Name	Type	Description	Default
`dataset`	`Dataset`	The base dataset to wrap.	required
`ops`	`List[NumpyOp]`	A list of ops to be applied after the base `dataset` `__getitem__` is invoked.	required
`mode`	`str`	What mode the system is currently running in ('train', 'eval', 'test', or 'infer').	required
`output_keys`	`Optional[Set[str]]`	What keys can be produced from pipeline. If None, all keys will be considered.	`None`
`deep_remainder`	`bool`	Whether data which is not modified by Ops should be deep copied or not. This argument is used to help with RAM management, but end users can almost certainly ignore it.	`True`
`shuffle`	`bool`	Whether to shuffle batched datasets every epoch.	`True`

Source code in fastestimator\fastestimator\dataset\op_dataset.py

@traceable()
class OpDataset(Dataset):
    """A wrapper for datasets which allows operators to be applied to them in a pipeline.

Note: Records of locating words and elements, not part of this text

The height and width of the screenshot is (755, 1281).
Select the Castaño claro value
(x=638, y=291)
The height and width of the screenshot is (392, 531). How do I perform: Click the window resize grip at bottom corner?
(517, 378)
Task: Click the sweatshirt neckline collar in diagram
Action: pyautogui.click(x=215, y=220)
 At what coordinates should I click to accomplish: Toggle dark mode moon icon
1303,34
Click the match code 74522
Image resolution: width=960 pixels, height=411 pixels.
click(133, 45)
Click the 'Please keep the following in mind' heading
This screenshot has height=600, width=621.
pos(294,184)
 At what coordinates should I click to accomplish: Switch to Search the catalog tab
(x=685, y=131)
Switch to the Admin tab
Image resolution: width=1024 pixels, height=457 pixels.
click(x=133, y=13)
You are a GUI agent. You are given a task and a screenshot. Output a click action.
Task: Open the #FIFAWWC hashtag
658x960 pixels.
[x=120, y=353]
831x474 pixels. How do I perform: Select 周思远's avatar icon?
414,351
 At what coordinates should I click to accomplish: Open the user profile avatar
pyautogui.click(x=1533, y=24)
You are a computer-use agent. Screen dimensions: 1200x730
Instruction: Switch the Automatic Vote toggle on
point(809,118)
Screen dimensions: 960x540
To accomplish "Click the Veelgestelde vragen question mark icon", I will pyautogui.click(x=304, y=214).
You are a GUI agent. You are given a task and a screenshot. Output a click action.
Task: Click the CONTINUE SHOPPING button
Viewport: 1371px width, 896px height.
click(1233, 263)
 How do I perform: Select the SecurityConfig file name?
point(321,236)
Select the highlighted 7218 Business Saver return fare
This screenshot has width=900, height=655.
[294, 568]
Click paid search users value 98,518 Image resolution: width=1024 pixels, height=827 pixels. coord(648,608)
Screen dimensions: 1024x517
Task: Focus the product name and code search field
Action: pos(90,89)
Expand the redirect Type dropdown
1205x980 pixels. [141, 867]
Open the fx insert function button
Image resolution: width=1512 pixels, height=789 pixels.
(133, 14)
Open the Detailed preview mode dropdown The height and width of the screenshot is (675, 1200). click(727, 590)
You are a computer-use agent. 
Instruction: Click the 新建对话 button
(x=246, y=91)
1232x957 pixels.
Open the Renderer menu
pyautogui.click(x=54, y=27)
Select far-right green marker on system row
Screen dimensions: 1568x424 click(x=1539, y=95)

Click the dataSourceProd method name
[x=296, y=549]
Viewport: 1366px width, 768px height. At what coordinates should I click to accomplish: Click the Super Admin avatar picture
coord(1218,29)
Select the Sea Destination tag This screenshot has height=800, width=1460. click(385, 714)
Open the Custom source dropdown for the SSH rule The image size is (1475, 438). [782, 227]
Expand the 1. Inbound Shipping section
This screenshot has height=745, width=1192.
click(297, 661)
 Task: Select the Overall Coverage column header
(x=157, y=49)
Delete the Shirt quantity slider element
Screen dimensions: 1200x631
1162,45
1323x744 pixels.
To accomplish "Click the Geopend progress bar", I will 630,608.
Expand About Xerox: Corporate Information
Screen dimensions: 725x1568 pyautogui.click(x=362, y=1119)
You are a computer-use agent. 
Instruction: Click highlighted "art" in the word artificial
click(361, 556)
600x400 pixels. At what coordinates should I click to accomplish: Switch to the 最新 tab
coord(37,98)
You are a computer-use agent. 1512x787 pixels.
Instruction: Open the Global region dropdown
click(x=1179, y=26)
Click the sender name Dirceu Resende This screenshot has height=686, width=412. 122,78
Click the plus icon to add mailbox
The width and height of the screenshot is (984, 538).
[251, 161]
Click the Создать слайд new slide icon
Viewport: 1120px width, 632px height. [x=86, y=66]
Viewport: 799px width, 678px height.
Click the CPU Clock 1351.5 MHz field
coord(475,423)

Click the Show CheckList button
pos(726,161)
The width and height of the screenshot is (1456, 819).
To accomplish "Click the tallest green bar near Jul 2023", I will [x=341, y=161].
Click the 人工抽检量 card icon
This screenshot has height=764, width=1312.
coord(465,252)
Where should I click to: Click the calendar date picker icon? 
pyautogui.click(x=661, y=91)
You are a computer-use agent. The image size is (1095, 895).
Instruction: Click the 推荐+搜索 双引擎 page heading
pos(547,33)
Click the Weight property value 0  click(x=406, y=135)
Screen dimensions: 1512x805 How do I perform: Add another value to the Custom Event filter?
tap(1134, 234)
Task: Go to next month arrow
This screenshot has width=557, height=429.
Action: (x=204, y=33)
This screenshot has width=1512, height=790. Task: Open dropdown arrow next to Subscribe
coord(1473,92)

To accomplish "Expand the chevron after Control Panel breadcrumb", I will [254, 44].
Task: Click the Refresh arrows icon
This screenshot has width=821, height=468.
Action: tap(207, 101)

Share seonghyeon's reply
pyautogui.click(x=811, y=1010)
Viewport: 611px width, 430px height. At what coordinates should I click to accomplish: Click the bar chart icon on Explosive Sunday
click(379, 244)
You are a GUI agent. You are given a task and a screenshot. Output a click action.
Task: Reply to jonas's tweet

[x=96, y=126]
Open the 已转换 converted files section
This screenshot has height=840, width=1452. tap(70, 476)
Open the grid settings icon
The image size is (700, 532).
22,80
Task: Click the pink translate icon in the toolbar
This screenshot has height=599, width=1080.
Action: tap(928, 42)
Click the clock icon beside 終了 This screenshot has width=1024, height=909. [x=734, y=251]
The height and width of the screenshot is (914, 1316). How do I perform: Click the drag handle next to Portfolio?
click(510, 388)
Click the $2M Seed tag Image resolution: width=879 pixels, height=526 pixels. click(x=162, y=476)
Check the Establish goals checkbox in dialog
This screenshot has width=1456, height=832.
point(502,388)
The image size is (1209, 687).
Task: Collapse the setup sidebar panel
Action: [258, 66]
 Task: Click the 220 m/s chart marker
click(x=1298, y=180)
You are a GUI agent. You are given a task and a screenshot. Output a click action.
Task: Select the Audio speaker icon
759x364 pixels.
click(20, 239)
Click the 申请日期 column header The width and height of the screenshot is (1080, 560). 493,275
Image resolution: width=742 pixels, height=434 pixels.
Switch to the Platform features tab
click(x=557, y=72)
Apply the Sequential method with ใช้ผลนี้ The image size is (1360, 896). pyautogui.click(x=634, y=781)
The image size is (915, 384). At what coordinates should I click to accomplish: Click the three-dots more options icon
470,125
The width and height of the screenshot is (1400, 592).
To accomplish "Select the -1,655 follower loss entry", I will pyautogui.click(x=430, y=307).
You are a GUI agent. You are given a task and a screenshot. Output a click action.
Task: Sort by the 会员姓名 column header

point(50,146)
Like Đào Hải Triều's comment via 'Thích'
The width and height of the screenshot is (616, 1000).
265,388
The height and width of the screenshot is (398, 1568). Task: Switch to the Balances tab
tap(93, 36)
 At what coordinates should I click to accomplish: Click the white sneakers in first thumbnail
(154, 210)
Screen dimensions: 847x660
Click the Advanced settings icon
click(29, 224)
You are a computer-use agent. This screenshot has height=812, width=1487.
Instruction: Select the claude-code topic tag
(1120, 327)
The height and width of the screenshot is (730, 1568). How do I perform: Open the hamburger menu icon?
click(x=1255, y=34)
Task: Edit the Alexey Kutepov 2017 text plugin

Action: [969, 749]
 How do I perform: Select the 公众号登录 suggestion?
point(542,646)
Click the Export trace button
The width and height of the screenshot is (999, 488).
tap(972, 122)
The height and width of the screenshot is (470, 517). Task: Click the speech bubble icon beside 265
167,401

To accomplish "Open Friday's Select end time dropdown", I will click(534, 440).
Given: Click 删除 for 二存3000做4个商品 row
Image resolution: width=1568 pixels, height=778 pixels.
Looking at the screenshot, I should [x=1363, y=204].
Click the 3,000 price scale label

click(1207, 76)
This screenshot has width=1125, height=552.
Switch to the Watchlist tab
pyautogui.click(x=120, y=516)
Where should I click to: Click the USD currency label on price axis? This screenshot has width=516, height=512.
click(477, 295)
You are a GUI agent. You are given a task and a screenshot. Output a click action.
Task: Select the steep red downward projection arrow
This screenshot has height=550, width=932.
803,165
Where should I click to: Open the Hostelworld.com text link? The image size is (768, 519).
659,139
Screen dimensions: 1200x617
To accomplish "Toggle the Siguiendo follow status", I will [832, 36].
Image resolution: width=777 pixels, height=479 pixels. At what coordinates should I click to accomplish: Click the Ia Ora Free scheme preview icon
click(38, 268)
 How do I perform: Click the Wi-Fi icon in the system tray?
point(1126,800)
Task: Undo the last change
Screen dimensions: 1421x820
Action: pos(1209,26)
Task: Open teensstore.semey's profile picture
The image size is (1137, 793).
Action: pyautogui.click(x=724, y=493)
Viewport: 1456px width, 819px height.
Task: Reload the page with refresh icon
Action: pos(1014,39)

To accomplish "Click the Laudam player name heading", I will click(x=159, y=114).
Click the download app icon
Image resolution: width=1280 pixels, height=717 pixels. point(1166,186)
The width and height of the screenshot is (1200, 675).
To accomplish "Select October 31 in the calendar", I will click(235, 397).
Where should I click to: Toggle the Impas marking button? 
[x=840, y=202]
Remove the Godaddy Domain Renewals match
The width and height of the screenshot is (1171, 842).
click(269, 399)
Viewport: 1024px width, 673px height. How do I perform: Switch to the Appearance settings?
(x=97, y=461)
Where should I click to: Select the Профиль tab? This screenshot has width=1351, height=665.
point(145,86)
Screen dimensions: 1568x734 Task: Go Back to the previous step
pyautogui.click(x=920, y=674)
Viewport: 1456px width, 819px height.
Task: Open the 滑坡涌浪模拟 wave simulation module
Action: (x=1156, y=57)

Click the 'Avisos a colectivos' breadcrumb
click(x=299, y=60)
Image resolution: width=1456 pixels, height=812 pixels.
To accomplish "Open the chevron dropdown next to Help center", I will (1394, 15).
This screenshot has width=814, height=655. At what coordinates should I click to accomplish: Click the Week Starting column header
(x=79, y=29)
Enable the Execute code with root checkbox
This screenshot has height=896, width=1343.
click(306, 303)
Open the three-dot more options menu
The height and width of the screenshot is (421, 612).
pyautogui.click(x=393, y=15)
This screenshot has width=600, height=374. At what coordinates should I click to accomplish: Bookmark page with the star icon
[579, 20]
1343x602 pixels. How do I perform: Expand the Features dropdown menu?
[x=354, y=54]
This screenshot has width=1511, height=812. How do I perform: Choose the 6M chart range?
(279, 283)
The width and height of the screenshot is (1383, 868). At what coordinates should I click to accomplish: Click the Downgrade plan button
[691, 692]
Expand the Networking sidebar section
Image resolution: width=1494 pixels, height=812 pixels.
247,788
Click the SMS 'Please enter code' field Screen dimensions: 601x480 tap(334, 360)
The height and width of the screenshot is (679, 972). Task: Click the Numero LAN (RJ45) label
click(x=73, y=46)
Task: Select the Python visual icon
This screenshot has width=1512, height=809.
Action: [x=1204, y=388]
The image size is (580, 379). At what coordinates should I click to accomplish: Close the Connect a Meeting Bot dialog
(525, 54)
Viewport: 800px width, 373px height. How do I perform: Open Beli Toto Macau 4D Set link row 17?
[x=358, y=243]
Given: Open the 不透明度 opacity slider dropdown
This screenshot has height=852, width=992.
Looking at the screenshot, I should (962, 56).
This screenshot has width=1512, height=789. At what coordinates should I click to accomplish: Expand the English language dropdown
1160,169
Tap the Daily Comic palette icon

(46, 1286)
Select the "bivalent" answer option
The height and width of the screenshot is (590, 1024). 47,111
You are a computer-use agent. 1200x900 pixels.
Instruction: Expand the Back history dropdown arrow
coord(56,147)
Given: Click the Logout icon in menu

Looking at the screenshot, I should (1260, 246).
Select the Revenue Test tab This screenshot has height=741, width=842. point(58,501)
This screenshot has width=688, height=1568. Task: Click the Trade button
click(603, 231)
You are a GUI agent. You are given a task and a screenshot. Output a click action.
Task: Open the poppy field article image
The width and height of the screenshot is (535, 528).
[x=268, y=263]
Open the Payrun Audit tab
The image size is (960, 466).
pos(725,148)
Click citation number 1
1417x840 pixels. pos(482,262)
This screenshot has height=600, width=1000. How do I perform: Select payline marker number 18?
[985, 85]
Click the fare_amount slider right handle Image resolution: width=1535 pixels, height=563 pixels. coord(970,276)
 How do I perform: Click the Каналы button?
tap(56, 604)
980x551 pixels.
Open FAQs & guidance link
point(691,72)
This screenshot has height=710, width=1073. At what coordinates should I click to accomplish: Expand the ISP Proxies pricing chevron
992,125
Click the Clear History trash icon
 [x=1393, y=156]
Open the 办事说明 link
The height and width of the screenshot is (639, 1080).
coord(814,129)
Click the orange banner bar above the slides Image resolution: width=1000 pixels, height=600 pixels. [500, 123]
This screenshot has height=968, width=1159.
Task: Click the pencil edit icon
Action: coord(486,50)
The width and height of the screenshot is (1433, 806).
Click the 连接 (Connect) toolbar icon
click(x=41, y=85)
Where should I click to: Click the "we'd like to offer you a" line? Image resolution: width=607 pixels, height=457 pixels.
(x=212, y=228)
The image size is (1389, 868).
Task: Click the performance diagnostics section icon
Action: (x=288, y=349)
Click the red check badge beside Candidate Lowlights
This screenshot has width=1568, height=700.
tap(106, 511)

    This class should not be directly instantiated by the end user. The fe.Pipeline will automatically wrap datasets
    within an Op dataset as needed.

    Args:
        dataset: The base dataset to wrap.
        ops: A list of ops to be applied after the base `dataset` `__getitem__` is invoked.
        mode: What mode the system is currently running in ('train', 'eval', 'test', or 'infer').
        output_keys: What keys can be produced from pipeline. If None, all keys will be considered.
        deep_remainder: Whether data which is not modified by Ops should be deep copied or not. This argument is used to
            help with RAM management, but end users can almost certainly ignore it.
        shuffle: Whether to shuffle batched datasets every epoch.
    """
    def __init__(self,
                 dataset: Dataset,
                 ops: List[NumpyOp],
                 mode: str,
                 output_keys: Optional[Set[str]] = None,
                 deep_remainder: bool = True,
                 shuffle: bool = True) -> None:
        self.dataset = dataset
        if hasattr(self.dataset, "reset_index_maps") and shuffle:
            self.dataset.reset_index_maps()
        self.ops = ops
        self.mode = mode
        self.output_keys = output_keys
        self.deep_remainder = deep_remainder

    def __getitem__(self, index: int) -> Mapping[str, Any]:
        """Fetch a data instance at a specified index, and apply transformations to it.

        Args:
            index: Which datapoint to retrieve.

        Returns:
            The data dictionary from the specified index, with transformations applied.
        """
        item = self.dataset[index]
        if isinstance(item, list):
            # BatchDataset may randomly sample the same elements multiple times, so need to avoid reprocessing
            unique_samples = {}  # id: idx
            results = []
            for idx, data in enumerate(item):
                data_id = id(data)
                if data_id not in unique_samples:
                    data = _DelayedDeepDict(data)
                    forward_numpyop(self.ops, data, {'mode': self.mode})
                    data.finalize(retain=self.output_keys, deep_remainder=self.deep_remainder)
                    results.append(data)
                    unique_samples[data_id] = idx
                else:
                    results.append(results[unique_samples[data_id]])
            if hasattr(self.dataset, "pad_value") and self.dataset.pad_value is not None:
                pad_batch(results, self.dataset.pad_value)
            results = {key: np.array([result[key] for result in results]) for key in results[0]}
        else:
            results = _DelayedDeepDict(item)
            forward_numpyop(self.ops, results, {'mode': self.mode})
            results.finalize(retain=self.output_keys, deep_remainder=self.deep_remainder)
        return results

    def __len__(self):
        return len(self.dataset)